### Task brief
Output the lines of the listing below exactly, starting at the line containing "Viewport: 427px width, 1080px height." and stopping after the last line, with any pictures dropped.

### Task input
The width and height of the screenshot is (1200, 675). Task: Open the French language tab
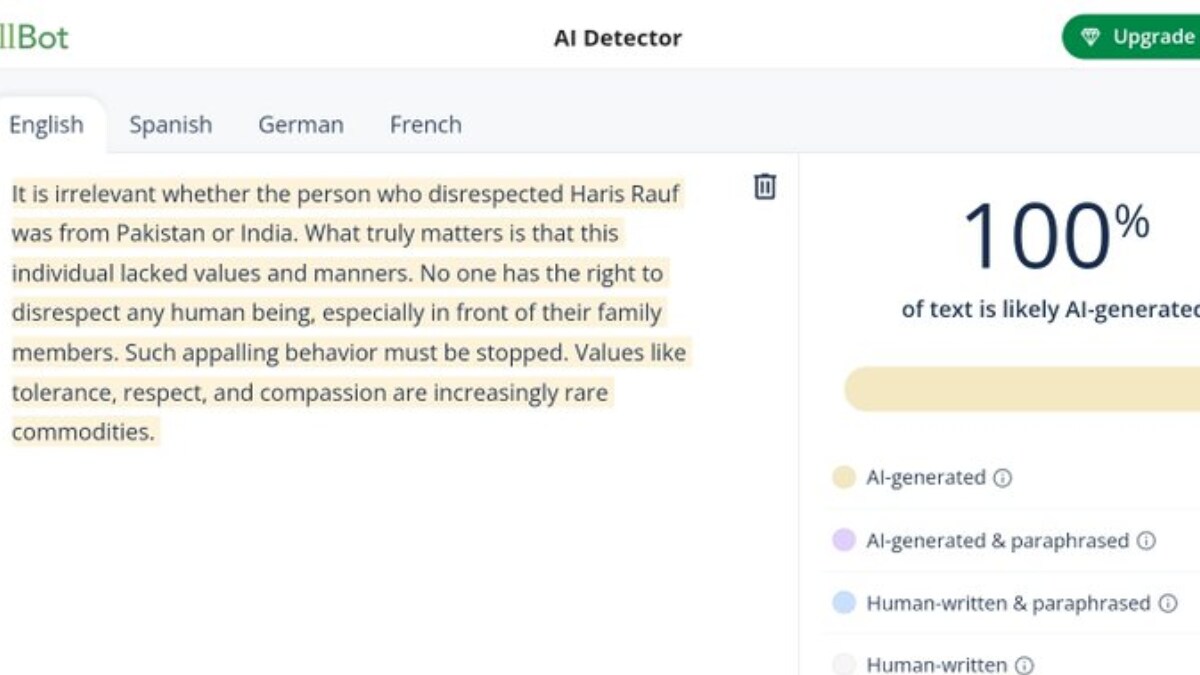tap(425, 124)
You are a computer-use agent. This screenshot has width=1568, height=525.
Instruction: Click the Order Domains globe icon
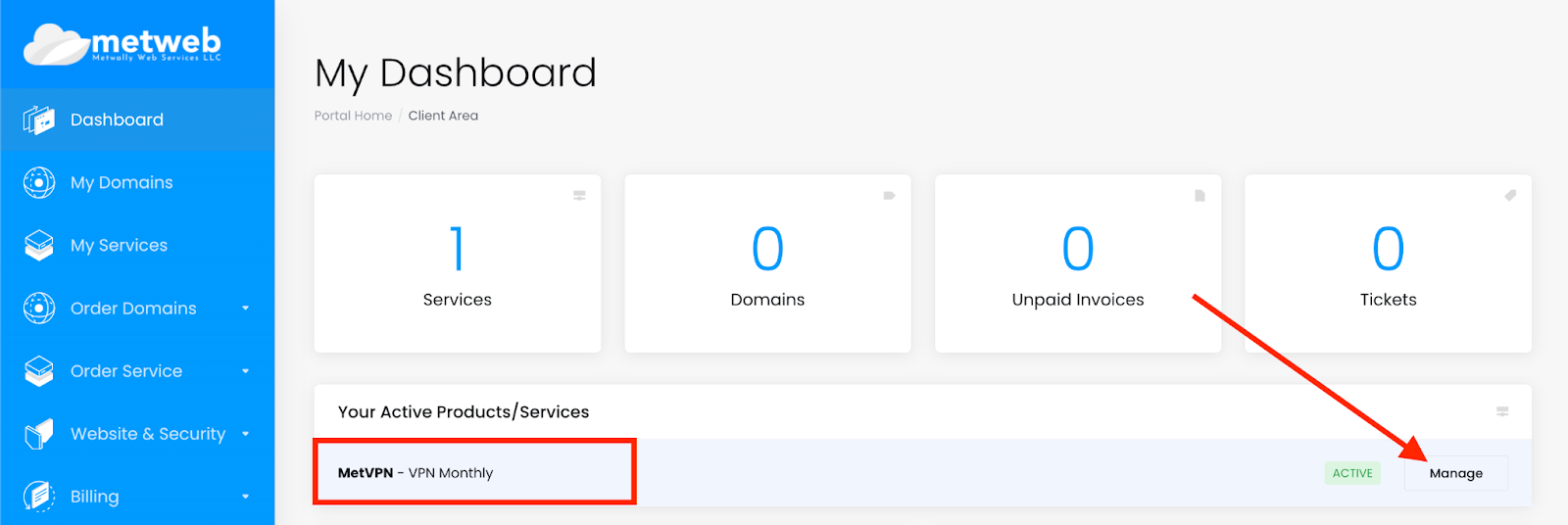(38, 308)
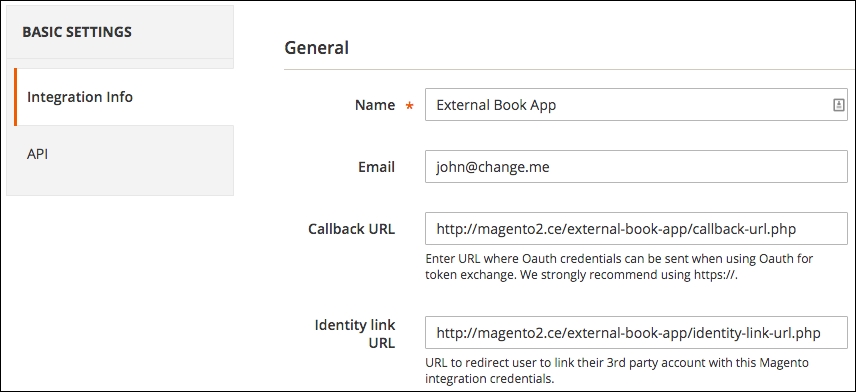The height and width of the screenshot is (392, 856).
Task: Click the divider line under General heading
Action: [566, 69]
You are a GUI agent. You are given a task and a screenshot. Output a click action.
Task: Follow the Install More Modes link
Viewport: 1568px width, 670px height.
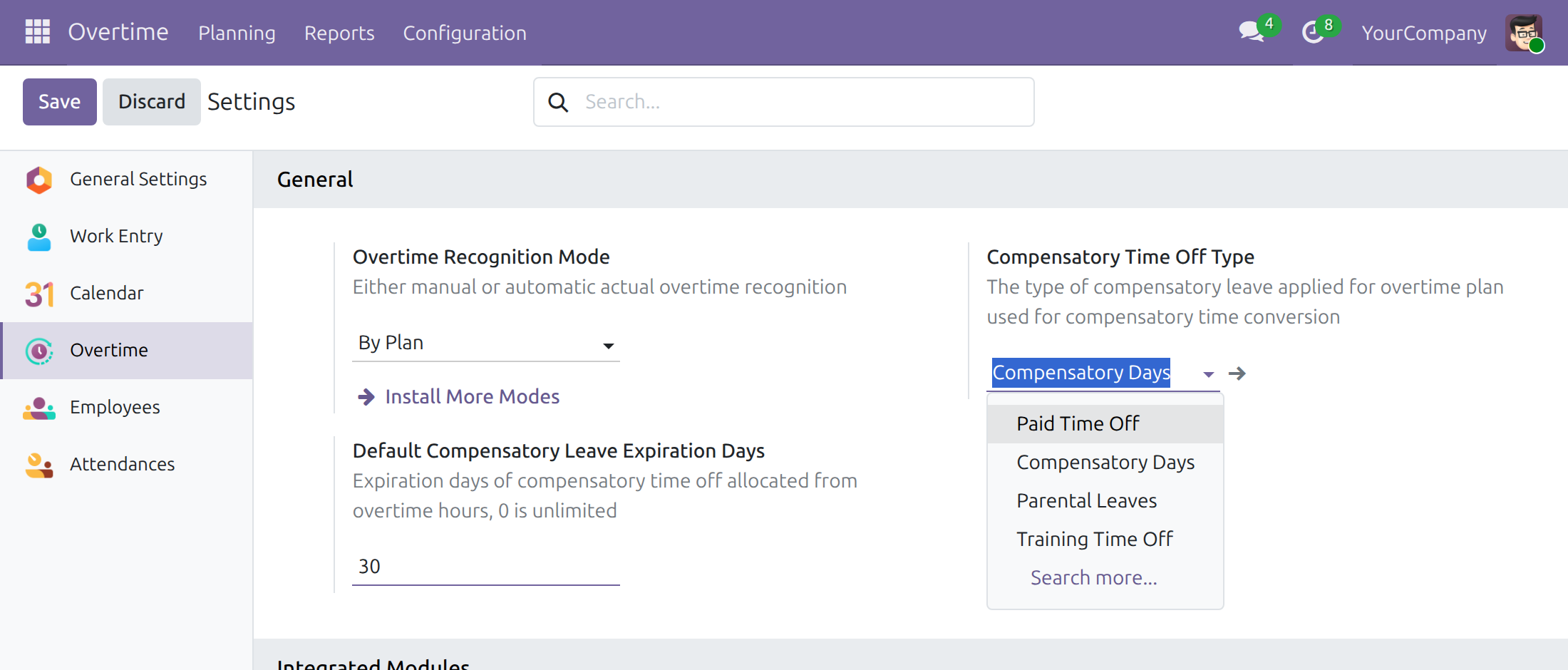(472, 396)
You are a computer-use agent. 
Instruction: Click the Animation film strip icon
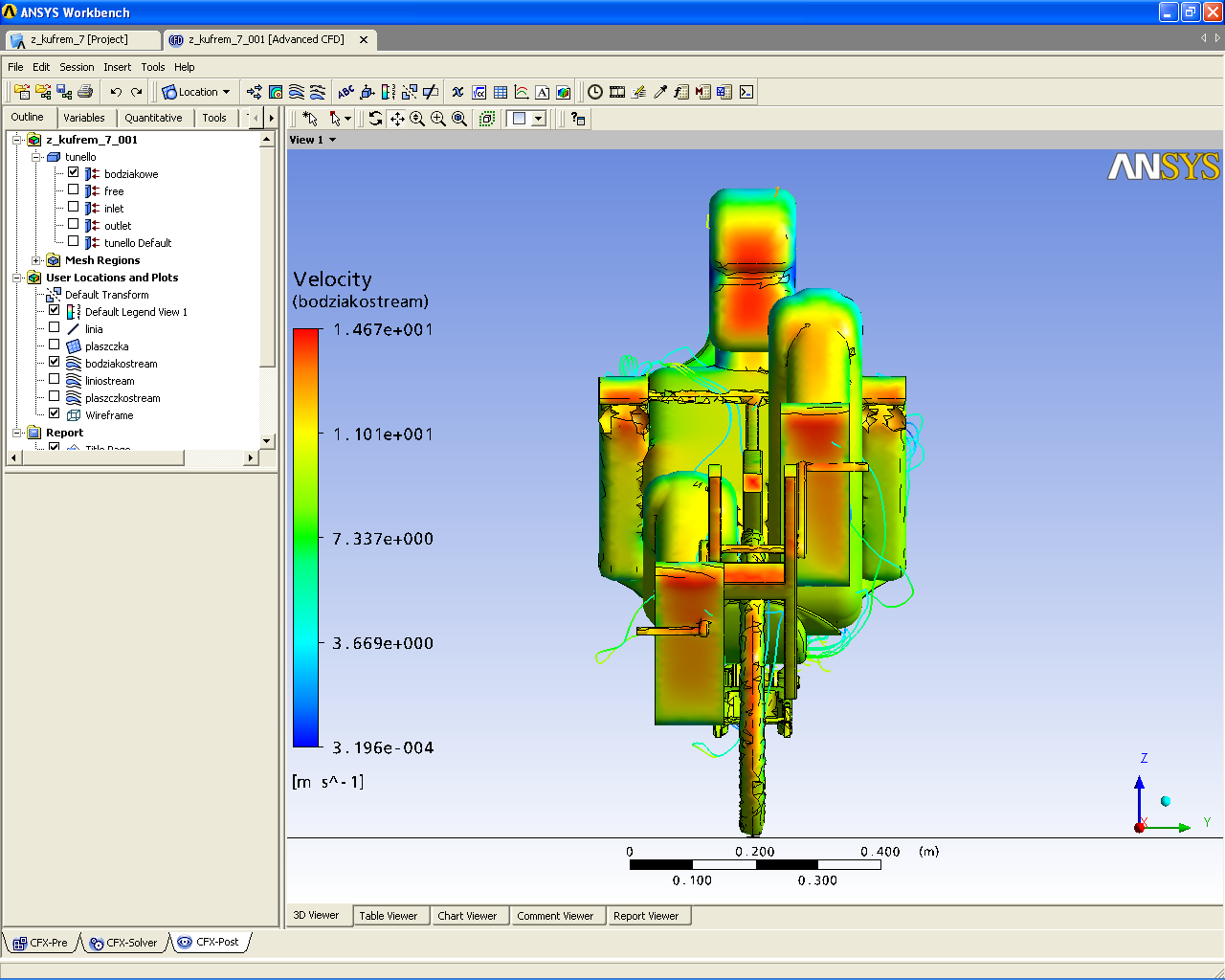pos(617,92)
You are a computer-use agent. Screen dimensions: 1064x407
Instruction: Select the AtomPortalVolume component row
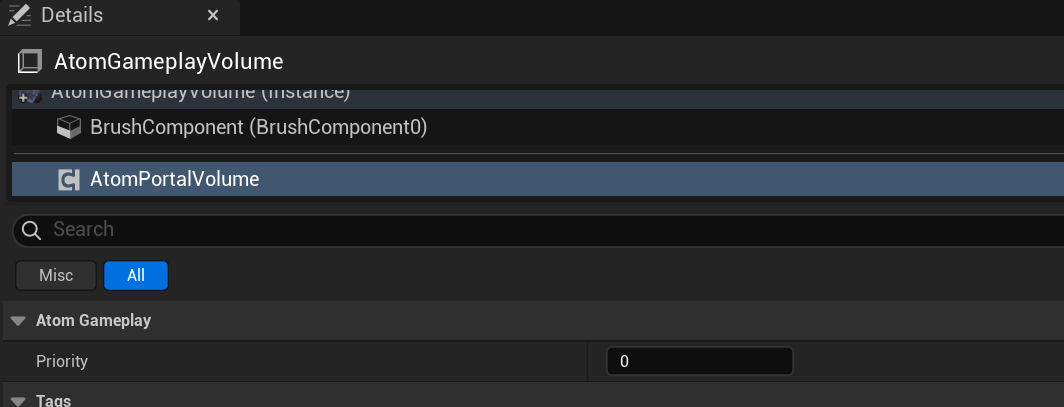(537, 179)
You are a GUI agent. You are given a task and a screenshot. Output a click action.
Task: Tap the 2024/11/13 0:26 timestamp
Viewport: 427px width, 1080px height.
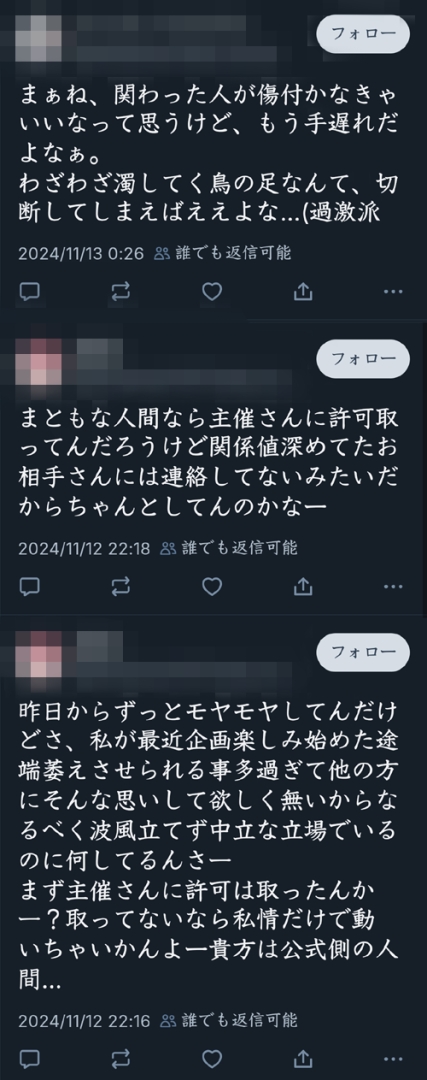(x=81, y=253)
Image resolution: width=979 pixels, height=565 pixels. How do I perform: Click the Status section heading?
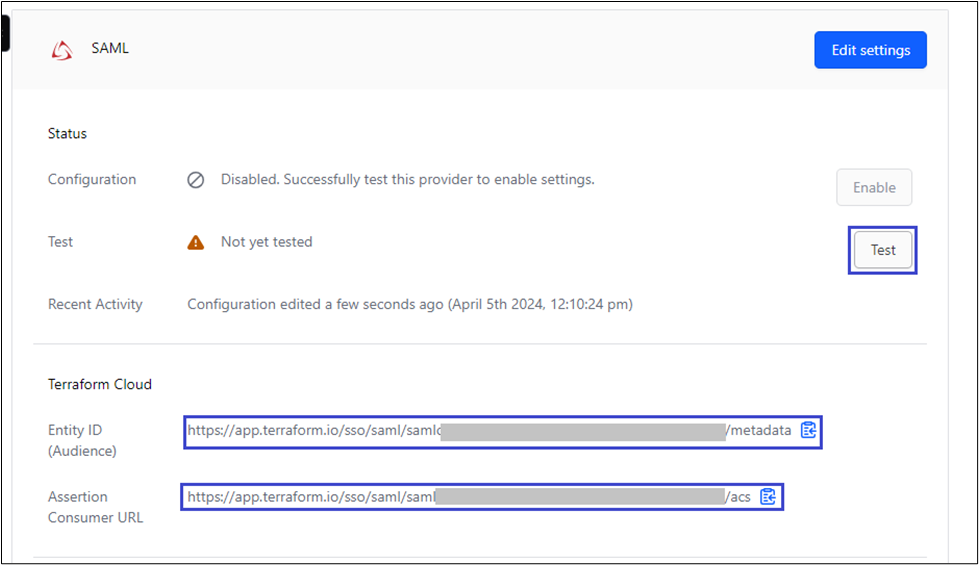67,134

### Expected answer
Viewport: 427px width, 1080px height.
(x=81, y=253)
Image resolution: width=979 pixels, height=565 pixels. How do I perform: Click the Status section heading?
67,134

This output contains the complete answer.